[TASK INSTRUCTIONS] Give all the records again, with no alterations.

(Stored items)

┄┄┄┄┄┄┄┄┄┄

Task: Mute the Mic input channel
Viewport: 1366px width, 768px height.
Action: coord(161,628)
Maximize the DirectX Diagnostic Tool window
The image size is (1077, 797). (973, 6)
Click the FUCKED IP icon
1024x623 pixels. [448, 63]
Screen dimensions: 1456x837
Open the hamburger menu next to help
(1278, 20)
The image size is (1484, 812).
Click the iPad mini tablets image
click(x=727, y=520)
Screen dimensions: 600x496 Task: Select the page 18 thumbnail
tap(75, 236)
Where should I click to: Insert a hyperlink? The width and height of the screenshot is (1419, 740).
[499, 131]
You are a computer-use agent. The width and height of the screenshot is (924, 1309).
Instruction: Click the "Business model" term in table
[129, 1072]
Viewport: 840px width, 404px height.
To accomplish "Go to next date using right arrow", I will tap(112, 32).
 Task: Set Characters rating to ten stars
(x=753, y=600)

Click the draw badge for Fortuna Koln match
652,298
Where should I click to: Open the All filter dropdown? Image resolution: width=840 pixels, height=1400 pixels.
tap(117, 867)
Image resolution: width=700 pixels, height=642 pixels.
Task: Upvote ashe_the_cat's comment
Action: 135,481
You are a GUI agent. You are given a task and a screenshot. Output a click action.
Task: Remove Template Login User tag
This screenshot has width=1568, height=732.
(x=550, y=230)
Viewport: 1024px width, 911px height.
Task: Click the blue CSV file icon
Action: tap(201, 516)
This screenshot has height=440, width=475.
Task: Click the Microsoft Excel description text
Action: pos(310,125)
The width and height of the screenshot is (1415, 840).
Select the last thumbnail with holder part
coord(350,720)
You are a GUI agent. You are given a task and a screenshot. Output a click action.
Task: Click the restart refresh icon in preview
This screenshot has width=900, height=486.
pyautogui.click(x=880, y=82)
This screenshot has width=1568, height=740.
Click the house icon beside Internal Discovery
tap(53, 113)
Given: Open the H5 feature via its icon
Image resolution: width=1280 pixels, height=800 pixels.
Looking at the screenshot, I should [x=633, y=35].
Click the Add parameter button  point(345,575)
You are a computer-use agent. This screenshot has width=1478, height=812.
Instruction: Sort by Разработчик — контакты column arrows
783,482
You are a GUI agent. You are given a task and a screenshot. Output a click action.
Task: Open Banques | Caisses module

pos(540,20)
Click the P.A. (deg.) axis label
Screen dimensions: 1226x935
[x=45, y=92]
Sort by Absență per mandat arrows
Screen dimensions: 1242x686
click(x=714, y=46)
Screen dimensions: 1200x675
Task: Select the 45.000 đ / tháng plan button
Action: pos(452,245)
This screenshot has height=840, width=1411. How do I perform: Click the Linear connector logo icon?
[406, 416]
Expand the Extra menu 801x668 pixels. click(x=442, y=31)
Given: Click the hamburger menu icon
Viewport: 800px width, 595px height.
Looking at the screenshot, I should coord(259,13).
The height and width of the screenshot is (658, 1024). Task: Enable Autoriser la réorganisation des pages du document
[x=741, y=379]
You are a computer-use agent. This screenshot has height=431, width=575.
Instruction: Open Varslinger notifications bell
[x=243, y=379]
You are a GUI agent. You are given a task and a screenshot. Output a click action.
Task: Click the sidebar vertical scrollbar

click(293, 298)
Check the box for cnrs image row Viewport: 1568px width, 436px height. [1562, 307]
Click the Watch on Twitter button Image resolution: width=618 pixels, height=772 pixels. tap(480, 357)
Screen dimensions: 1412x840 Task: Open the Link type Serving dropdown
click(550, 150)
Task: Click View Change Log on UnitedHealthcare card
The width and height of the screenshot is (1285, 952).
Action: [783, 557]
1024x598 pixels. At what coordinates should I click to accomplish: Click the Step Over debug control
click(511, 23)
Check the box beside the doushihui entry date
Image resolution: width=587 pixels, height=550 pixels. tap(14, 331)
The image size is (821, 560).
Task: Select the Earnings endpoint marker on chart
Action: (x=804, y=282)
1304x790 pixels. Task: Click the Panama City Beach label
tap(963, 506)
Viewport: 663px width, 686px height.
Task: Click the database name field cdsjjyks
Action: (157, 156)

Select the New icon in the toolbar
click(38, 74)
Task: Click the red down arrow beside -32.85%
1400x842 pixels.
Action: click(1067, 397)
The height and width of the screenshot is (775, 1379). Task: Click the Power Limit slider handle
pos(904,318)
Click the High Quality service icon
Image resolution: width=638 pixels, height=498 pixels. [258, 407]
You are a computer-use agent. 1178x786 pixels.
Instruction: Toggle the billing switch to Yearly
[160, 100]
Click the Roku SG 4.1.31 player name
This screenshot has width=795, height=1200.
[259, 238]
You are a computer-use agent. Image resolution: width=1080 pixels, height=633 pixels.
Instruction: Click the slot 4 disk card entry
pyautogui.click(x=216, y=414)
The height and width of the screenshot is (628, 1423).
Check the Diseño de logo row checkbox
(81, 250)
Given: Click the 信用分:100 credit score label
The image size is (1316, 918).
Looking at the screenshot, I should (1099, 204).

┄┄┄┄┄┄┄┄┄┄

[EXERCISE OUTPUT]
Task: Mute the Mic input channel
Viewport: 1366px width, 768px height.
Action: coord(161,628)
Maximize the DirectX Diagnostic Tool window
The image size is (1077, 797). (973, 6)
Click the FUCKED IP icon
1024x623 pixels. [448, 63]
Screen dimensions: 1456x837
Open the hamburger menu next to help
(1278, 20)
The image size is (1484, 812).
Click the iPad mini tablets image
click(x=727, y=520)
Screen dimensions: 600x496 Task: Select the page 18 thumbnail
tap(75, 236)
Where should I click to: Insert a hyperlink? The width and height of the screenshot is (1419, 740).
[499, 131]
You are a computer-use agent. The width and height of the screenshot is (924, 1309).
Instruction: Click the "Business model" term in table
[129, 1072]
Viewport: 840px width, 404px height.
To accomplish "Go to next date using right arrow", I will tap(112, 32).
 Task: Set Characters rating to ten stars
(x=753, y=600)

Click the draw badge for Fortuna Koln match
652,298
Where should I click to: Open the All filter dropdown? Image resolution: width=840 pixels, height=1400 pixels.
tap(117, 867)
Image resolution: width=700 pixels, height=642 pixels.
Task: Upvote ashe_the_cat's comment
Action: 135,481
You are a GUI agent. You are given a task and a screenshot. Output a click action.
Task: Remove Template Login User tag
This screenshot has width=1568, height=732.
(x=550, y=230)
Viewport: 1024px width, 911px height.
Task: Click the blue CSV file icon
Action: tap(201, 516)
This screenshot has height=440, width=475.
Task: Click the Microsoft Excel description text
Action: pos(310,125)
The width and height of the screenshot is (1415, 840).
Select the last thumbnail with holder part
coord(350,720)
You are a GUI agent. You are given a task and a screenshot. Output a click action.
Task: Click the restart refresh icon in preview
This screenshot has width=900, height=486.
pyautogui.click(x=880, y=82)
This screenshot has width=1568, height=740.
Click the house icon beside Internal Discovery
tap(53, 113)
Given: Open the H5 feature via its icon
Image resolution: width=1280 pixels, height=800 pixels.
Looking at the screenshot, I should [x=633, y=35].
Click the Add parameter button  point(345,575)
You are a computer-use agent. This screenshot has width=1478, height=812.
Instruction: Sort by Разработчик — контакты column arrows
783,482
You are a GUI agent. You are given a task and a screenshot. Output a click action.
Task: Open Banques | Caisses module

pos(540,20)
Click the P.A. (deg.) axis label
Screen dimensions: 1226x935
[x=45, y=92]
Sort by Absență per mandat arrows
Screen dimensions: 1242x686
click(x=714, y=46)
Screen dimensions: 1200x675
Task: Select the 45.000 đ / tháng plan button
Action: pos(452,245)
This screenshot has height=840, width=1411. How do I perform: Click the Linear connector logo icon?
[406, 416]
Expand the Extra menu 801x668 pixels. click(x=442, y=31)
Given: Click the hamburger menu icon
Viewport: 800px width, 595px height.
Looking at the screenshot, I should coord(259,13).
The height and width of the screenshot is (658, 1024). Task: Enable Autoriser la réorganisation des pages du document
[x=741, y=379]
You are a computer-use agent. This screenshot has height=431, width=575.
Instruction: Open Varslinger notifications bell
[x=243, y=379]
You are a GUI agent. You are given a task and a screenshot. Output a click action.
Task: Click the sidebar vertical scrollbar

click(293, 298)
Check the box for cnrs image row Viewport: 1568px width, 436px height. [1562, 307]
Click the Watch on Twitter button Image resolution: width=618 pixels, height=772 pixels. tap(480, 357)
Screen dimensions: 1412x840 Task: Open the Link type Serving dropdown
click(550, 150)
Task: Click View Change Log on UnitedHealthcare card
The width and height of the screenshot is (1285, 952).
Action: [783, 557]
1024x598 pixels. At what coordinates should I click to accomplish: Click the Step Over debug control
click(511, 23)
Check the box beside the doushihui entry date
Image resolution: width=587 pixels, height=550 pixels. tap(14, 331)
The image size is (821, 560).
Task: Select the Earnings endpoint marker on chart
Action: (x=804, y=282)
1304x790 pixels. Task: Click the Panama City Beach label
tap(963, 506)
Viewport: 663px width, 686px height.
Task: Click the database name field cdsjjyks
Action: (157, 156)

Select the New icon in the toolbar
click(38, 74)
Task: Click the red down arrow beside -32.85%
1400x842 pixels.
Action: click(1067, 397)
The height and width of the screenshot is (775, 1379). Task: Click the Power Limit slider handle
pos(904,318)
Click the High Quality service icon
Image resolution: width=638 pixels, height=498 pixels. [258, 407]
You are a computer-use agent. 1178x786 pixels.
Instruction: Toggle the billing switch to Yearly
[160, 100]
Click the Roku SG 4.1.31 player name
This screenshot has width=795, height=1200.
[259, 238]
You are a computer-use agent. Image resolution: width=1080 pixels, height=633 pixels.
Instruction: Click the slot 4 disk card entry
pyautogui.click(x=216, y=414)
The height and width of the screenshot is (628, 1423).
Check the Diseño de logo row checkbox
(81, 250)
Given: Click the 信用分:100 credit score label
The image size is (1316, 918).
Looking at the screenshot, I should (1099, 204).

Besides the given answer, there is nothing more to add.